======== Excerpt to read

Meander around one of the plazas

It’s known for it’s stunning white beaches and azure blue waters but a trip to Cuba is not complete without visiting the island’s capital, Havana.

Cuban Music

If you love salsa then you’ll love this city. Home of the Buena Vista Social Club, the most famous Cuban salsa of all, Havana has a thriving live music scene.

And it’s the place to practice your dance moves whether in one of the city’s bars or the more well-known venues such as Casa de la Musica situated in the new area of the city, with a cover charge of $10.

Cubans are so friendly so don’t be surprised if get asked to dance. As well as traditional music you’ll find flamenco shows at El Meson la Flota to entertain you as you dine.

Visiting Havana

Lose yourself in the crumbling back streets

Things to See

Havana is more of a city to relax, eat good Cuban cuisine and drink cuba libres whilst enjoying the music. The plazas are the places to just wile away the hours, people watch and have your picture taken with locals dressed in traditional costumes.

Just meandering around Old Havana with its faded pastel-colored houses and Art Deco style is an adventure in itself, losing yourself amongst the back streets and reappearing within one of the plazas.

================
======== Dataset content

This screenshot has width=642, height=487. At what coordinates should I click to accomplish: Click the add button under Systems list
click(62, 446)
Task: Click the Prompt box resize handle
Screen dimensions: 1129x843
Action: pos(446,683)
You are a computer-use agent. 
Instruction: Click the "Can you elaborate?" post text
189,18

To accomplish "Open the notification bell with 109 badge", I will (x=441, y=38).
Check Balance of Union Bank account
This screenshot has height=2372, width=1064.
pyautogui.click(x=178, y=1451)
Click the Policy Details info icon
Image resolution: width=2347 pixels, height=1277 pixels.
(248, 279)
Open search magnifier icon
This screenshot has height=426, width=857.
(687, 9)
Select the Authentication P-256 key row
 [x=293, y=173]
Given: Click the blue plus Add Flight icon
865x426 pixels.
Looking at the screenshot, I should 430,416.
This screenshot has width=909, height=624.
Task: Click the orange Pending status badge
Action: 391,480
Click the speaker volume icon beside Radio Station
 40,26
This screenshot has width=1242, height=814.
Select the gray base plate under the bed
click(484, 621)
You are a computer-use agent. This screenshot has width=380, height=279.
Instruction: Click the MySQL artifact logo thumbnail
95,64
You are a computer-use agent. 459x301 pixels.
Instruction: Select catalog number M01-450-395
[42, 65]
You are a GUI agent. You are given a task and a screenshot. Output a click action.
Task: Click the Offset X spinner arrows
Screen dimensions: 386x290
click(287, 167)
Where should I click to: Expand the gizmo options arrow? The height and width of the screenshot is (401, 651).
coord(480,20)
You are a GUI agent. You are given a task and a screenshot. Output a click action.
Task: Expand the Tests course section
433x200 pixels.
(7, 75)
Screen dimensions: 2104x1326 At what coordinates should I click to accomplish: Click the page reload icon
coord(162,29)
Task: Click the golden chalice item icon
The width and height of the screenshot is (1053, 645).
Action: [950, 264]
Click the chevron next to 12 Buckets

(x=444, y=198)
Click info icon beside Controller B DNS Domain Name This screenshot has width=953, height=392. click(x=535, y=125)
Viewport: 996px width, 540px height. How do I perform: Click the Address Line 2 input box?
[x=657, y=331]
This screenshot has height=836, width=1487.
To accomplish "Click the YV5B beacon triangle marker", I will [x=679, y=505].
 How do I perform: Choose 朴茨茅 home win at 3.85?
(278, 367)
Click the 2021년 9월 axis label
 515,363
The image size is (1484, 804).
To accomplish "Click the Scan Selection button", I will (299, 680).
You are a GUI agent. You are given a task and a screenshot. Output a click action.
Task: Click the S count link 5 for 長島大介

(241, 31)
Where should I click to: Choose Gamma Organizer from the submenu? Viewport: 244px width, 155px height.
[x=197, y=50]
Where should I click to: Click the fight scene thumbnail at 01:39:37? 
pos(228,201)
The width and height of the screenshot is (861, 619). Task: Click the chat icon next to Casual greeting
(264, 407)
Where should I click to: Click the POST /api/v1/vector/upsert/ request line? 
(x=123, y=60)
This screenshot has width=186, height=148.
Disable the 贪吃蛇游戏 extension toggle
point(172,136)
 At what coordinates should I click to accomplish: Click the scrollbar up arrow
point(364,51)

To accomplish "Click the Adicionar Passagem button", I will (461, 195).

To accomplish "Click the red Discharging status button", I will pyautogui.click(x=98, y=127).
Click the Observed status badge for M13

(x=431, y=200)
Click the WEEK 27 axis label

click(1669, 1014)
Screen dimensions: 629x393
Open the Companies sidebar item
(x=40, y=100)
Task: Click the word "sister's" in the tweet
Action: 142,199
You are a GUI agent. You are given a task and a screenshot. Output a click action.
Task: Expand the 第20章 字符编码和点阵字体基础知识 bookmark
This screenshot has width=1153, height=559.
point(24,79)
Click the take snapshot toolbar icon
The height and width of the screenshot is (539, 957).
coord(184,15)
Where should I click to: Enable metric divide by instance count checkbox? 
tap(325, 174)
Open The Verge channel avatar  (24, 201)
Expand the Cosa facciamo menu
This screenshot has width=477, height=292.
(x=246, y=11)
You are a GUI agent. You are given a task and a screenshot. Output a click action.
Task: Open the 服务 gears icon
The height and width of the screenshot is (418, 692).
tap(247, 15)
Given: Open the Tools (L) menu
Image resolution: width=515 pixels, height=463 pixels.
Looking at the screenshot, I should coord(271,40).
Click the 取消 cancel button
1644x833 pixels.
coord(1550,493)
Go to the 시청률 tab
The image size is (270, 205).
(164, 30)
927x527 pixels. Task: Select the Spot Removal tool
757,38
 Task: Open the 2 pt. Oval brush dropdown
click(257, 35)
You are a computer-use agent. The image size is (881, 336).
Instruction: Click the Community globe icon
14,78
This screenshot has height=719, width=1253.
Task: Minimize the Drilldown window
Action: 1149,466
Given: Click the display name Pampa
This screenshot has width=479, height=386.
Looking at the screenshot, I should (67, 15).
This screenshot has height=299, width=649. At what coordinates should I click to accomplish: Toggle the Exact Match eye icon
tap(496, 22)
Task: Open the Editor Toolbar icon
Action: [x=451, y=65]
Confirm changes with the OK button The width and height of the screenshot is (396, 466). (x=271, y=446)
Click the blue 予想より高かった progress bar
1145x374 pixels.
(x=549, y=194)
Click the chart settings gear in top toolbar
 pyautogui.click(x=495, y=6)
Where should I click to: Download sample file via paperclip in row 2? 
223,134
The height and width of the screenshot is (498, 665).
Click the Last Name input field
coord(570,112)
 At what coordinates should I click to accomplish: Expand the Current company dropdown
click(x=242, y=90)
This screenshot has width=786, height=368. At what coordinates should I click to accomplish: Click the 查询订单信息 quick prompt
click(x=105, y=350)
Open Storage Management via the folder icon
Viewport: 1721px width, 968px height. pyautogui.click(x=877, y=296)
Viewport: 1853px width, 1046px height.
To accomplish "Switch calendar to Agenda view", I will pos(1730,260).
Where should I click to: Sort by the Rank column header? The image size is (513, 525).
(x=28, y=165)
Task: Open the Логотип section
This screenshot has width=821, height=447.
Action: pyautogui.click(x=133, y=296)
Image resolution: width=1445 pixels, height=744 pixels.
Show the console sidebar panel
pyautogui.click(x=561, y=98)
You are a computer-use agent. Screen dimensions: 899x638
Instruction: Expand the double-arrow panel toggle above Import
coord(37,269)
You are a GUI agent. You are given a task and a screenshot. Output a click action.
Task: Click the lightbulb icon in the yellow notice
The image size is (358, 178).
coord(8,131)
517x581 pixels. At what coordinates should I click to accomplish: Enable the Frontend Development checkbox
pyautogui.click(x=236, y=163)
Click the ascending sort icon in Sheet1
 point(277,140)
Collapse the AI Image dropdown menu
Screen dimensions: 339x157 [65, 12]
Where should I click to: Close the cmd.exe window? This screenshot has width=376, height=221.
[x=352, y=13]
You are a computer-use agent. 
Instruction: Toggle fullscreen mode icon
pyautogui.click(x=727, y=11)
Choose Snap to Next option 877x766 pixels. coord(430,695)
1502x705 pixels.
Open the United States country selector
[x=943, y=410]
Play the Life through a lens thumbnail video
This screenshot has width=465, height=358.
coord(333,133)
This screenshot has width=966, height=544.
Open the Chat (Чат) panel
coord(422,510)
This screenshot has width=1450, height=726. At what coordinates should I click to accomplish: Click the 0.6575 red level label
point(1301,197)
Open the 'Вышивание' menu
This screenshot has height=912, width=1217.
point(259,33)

================

▸ **Given task**:
Carry the Havana travel piece above forward from its last sentence, writing a few more paragraphs in the same style.

▸ **The response**:
A visit to the small Chocolate Museum is a must, even if it’s just to treat yourself to a chocolate shaped cigar.

The Revolution Museum

The Revolution Museum

For those wanting to learn more about the controversial history of this island, the Revolution Museum gives a good insight with many images but you will need to know Spanish to understand it.

There’s also an Afro-Cuban tour to learn more about Cuba’s customs and folklore, or you can take an Ernest Hemingway tour and follow the footsteps of this famous writer who once made Cuba his home (there’s even a hotel names after him).

From Havana you can take a trip to the tobacco fields to the west of the capital to watch how cuban cigars are made. There is a bus service or you can take a day tour if you don’t want to stay overnight.

View of Old Havana from a hotel terrace.

View of Old Havana from a hotel terrace

The Best Views of Havana

Although the city is divided into more than one area, Old Havana definitely has more character.

One of the best ways to see this part of the city is from a hotel terrace and there are several to choose from.

Hotel Ambas Mundos has great views of the Christ of Havana across the water from the sixth floor or opt for Hotel Raquel for a more classical Italian style roof (but there is no bar or restaurant on this one).

Taxis

Getting around Havana couldn’t be easier

Getting Around

The best way to get to the newer part of the city is by taking a big red tour bus. A day ticket is cheap at just $5 and will take you along the promenade past Revolution Square to the newer part of the city and the beach.

Cuba is also known for its 50s classic American cars which you can find in Havana operating as taxis. But if you’re feeling flashy, then hop into a convertible (with a choice of colors) and take a tour around the city in typical Havana style.

If you’ve got longer than a week in Cuba, consider a multi-center holiday by combining Havana with Trinidad before relaxing on a white Caribbean beach in the Holguin area to top up your tan before flying home.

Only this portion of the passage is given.